TASK DIRECTIONS ->
The result should be the listing below, restated exactly, with its pictures left out.

▼

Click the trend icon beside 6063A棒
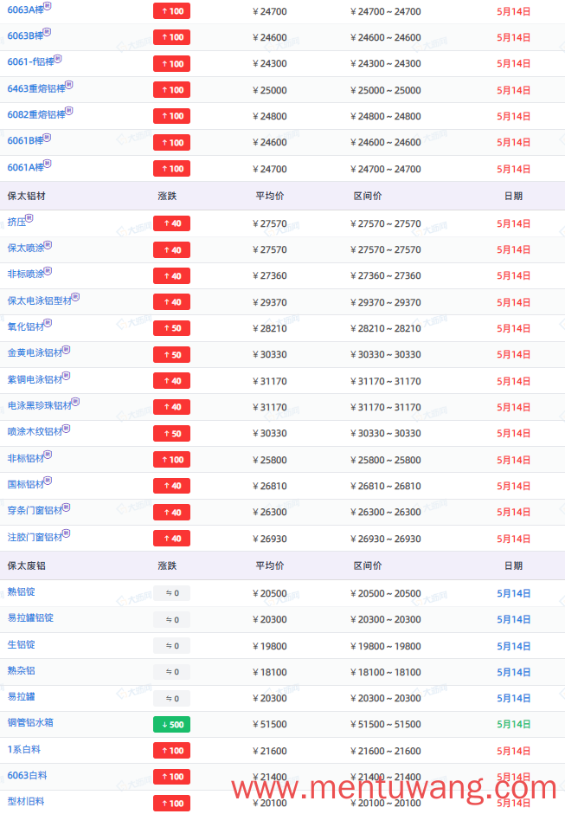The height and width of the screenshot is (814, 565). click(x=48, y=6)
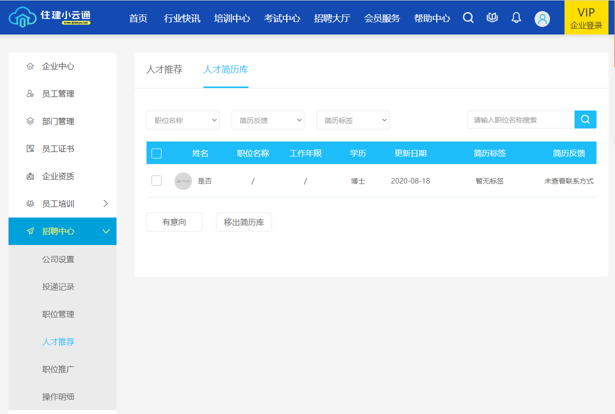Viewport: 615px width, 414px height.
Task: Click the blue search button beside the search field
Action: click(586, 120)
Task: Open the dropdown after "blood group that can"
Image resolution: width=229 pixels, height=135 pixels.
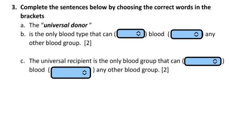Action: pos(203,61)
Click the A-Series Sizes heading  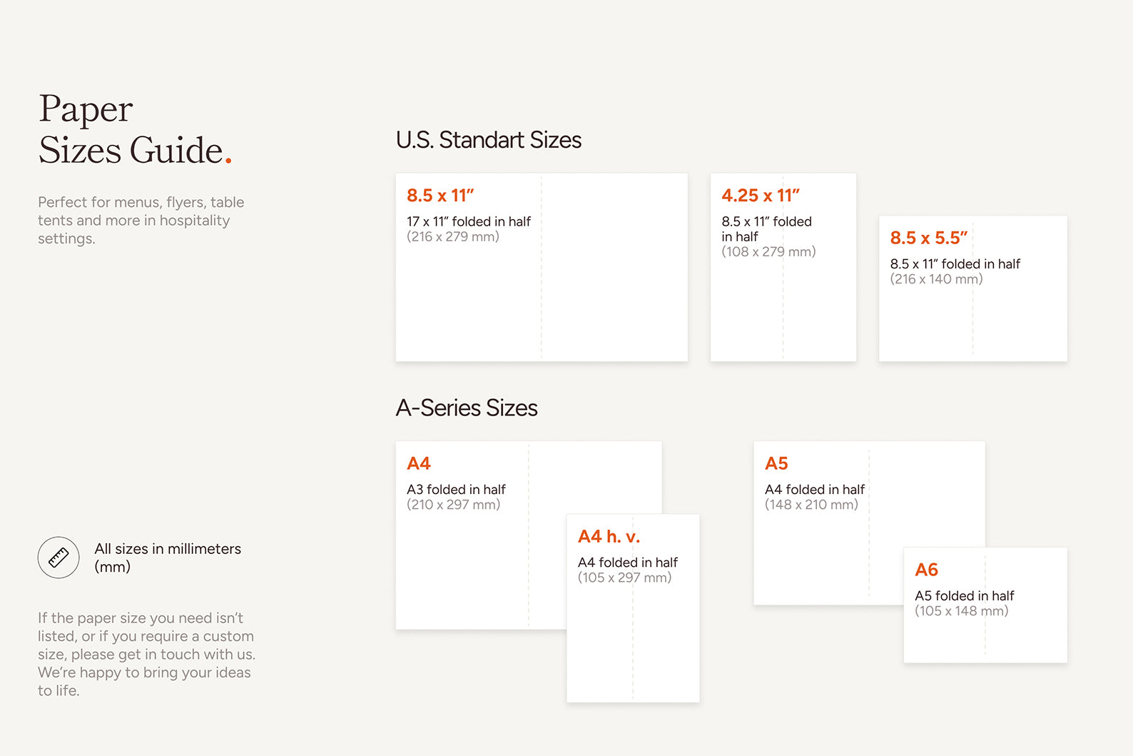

▲

SOLUTION TO THIS PROBLEM ->
Click the trend icon beside 6063A棒
The height and width of the screenshot is (814, 565). click(x=48, y=6)
Viewport: 615px width, 414px height.
Task: Click the blue search button beside the search field
Action: click(586, 120)
Task: Open the dropdown after "blood group that can"
Image resolution: width=229 pixels, height=135 pixels.
Action: pos(203,61)
Click the A-Series Sizes heading  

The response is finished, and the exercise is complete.